[Entries on target coordinates]
/---
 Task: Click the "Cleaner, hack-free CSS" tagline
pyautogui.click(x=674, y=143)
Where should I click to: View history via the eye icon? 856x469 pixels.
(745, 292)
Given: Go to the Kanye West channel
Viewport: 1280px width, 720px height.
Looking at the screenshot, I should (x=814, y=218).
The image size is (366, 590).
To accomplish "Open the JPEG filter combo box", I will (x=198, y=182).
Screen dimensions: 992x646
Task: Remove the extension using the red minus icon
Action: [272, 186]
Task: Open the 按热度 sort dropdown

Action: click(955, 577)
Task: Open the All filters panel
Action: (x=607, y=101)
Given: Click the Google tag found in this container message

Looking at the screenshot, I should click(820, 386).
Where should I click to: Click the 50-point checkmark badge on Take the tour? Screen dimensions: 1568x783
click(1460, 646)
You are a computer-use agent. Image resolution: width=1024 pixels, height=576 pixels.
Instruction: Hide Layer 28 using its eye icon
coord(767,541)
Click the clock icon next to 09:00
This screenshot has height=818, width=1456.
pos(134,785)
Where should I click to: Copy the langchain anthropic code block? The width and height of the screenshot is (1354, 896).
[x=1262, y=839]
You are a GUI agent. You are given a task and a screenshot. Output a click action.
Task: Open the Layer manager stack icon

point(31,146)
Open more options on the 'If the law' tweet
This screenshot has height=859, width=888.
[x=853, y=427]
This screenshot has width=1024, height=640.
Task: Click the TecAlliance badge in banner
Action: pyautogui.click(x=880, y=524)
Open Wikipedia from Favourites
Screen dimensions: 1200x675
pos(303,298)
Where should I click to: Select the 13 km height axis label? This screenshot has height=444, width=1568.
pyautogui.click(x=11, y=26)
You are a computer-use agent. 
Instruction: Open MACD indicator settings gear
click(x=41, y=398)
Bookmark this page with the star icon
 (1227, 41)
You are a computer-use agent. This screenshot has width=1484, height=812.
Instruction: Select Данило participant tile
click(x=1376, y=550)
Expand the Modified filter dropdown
\---
Return every line of the listing above verbatim, without any alteration.

 Task: Click the "Cleaner, hack-free CSS" tagline
pyautogui.click(x=674, y=143)
Where should I click to: View history via the eye icon? 856x469 pixels.
(745, 292)
Given: Go to the Kanye West channel
Viewport: 1280px width, 720px height.
Looking at the screenshot, I should (x=814, y=218).
The image size is (366, 590).
To accomplish "Open the JPEG filter combo box", I will (x=198, y=182).
Screen dimensions: 992x646
Task: Remove the extension using the red minus icon
Action: [272, 186]
Task: Open the 按热度 sort dropdown

Action: click(955, 577)
Task: Open the All filters panel
Action: (x=607, y=101)
Given: Click the Google tag found in this container message

Looking at the screenshot, I should click(820, 386).
Where should I click to: Click the 50-point checkmark badge on Take the tour? Screen dimensions: 1568x783
click(1460, 646)
You are a computer-use agent. Image resolution: width=1024 pixels, height=576 pixels.
Instruction: Hide Layer 28 using its eye icon
coord(767,541)
Click the clock icon next to 09:00
This screenshot has height=818, width=1456.
pos(134,785)
Where should I click to: Copy the langchain anthropic code block? The width and height of the screenshot is (1354, 896).
[x=1262, y=839]
You are a GUI agent. You are given a task and a screenshot. Output a click action.
Task: Open the Layer manager stack icon

point(31,146)
Open more options on the 'If the law' tweet
This screenshot has height=859, width=888.
[x=853, y=427]
This screenshot has width=1024, height=640.
Task: Click the TecAlliance badge in banner
Action: pyautogui.click(x=880, y=524)
Open Wikipedia from Favourites
Screen dimensions: 1200x675
pos(303,298)
Where should I click to: Select the 13 km height axis label? This screenshot has height=444, width=1568.
pyautogui.click(x=11, y=26)
You are a computer-use agent. 
Instruction: Open MACD indicator settings gear
click(x=41, y=398)
Bookmark this page with the star icon
 (1227, 41)
You are a computer-use agent. This screenshot has width=1484, height=812.
Instruction: Select Данило participant tile
click(x=1376, y=550)
Expand the Modified filter dropdown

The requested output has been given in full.